An earlier article at Sophisticated Investor, “Dark Clouds Looming for Private Equity,” discussed prospects for an industry that makes money by acquiring and selling businesses, usually with the assistance of borrowed money. But there’s more to PE investing than buyouts (leveraged or otherwise). One specialty segment, private equity real estate, or PERE, relies on actively managed equity and debt investments in property to generate returns.
Like its company-oriented counterpart, PERE has fared well in recent years. According to Preqin, “North American funds that closed from January to November 2015 raised $61 billion in investor commitments—up 42 percent compared to the same period in 2014.” In its 2015 Global Alternatives Reports, published last January, the research firm reported that three-year annualized returns for private real estate funds were 16.7%.
A positive economic outlook
As with the PE sector, an impressive track record has played a key role in bolstering PERE. For the U.S. subsector, in particular, another driver has been strong interest from overseas. Of the $96 billion in capital raised globally during 2015’s first 11 months, North American funds accounted for approximately two-thirds of the total. Andrew Moylan, head of real assets products at Preqin, noted that investors worldwide have continued to focus on “‘more established markets,…notably the U.S., where the economic outlook remains positive and there are a wide range of opportunities.'”
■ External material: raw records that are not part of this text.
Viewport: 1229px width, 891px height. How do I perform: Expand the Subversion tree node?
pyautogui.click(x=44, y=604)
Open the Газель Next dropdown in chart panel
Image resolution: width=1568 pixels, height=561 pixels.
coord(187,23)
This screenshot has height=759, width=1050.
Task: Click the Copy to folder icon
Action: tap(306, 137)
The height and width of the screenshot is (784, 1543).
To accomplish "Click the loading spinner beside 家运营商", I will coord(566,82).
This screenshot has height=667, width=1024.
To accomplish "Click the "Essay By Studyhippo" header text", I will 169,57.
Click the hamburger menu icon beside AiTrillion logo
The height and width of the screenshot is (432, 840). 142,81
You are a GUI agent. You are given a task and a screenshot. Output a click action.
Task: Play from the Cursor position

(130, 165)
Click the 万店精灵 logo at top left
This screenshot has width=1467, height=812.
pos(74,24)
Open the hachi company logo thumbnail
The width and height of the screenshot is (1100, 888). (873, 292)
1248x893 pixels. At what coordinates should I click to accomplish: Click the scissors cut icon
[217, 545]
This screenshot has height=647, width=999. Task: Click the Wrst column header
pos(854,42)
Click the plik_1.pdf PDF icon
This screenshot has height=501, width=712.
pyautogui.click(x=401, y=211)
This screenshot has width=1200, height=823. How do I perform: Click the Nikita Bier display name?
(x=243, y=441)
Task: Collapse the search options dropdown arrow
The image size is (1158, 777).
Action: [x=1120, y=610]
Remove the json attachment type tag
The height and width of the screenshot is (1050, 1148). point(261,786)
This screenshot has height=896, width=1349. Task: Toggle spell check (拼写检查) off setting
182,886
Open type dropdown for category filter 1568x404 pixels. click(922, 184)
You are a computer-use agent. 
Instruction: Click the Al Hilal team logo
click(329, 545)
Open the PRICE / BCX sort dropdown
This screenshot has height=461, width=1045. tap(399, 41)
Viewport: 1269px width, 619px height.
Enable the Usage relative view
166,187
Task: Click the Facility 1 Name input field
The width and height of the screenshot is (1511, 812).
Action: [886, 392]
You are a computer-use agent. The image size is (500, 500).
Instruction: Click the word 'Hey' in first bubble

That said, some recent developments, most notably the Federal Reserve’s efforts to normalize monetary policy, suggest the U.S. market could soon face trouble. First, rising interest rates and an associated decline in risk appetites could make it more difficult for managers to obtain the financing required to underwrite some deals, and may also sour attitudes toward real estate as an asset class. Second, while overseas investors might remain keen on the U.S. because of the expected tailwind of a rising dollar–which stands to benefit from a widening of the gap between U.S. and foreign interest rates–global monetary policy divergence may well boost interest in overseas markets. Investors may view the still-accommodative policies in Europe, Japan and elsewhere as a more supportive backdrop for real estate than that of the U.S.
Could foreigners have a change of heart?
There is also the possibility that foreign investors may decide that the investing climate in the U.S. is less enticing than it has been until now, especially if, as some believe, the Fed’s move to raise interest rates turns out to have been a mistake that pushes the U.S. into recession. While it is possible that the central bank will be quick to reverse course, the damage to the economy and the resulting impact on investor attitudes could have long-range repercussions.
Even without any changes in economic fundamentals, regulatory concerns could lead some investors to reconsider their outlook for the U.S. PERE sector. The Wall Street Journal recently reported that the Fed had come away from “war game”-style exercises–designed to assess risks associated with a boom in commercial real estate (CRE) markets–feeling worried, and were reportedly contemplating what steps they might need to take to rein in what some believe are brewing bubbles in various property markets.
In fact, a number of authorities have warned about rising risks in CRE lending, stemming in large measure from looser underwriting standards and rising concentration levels among lenders. According to the ABA Banking Journal, federal banking agencies issued a statement in mid-December warning about
eased commercial real estate loan underwriting and CRE risk management practices that cause “concern.” They added that supervisors will “continue to pay special attention” to CRE lending in exams in 2016 and reiterated existing interagency guidance on CRE concentration risk.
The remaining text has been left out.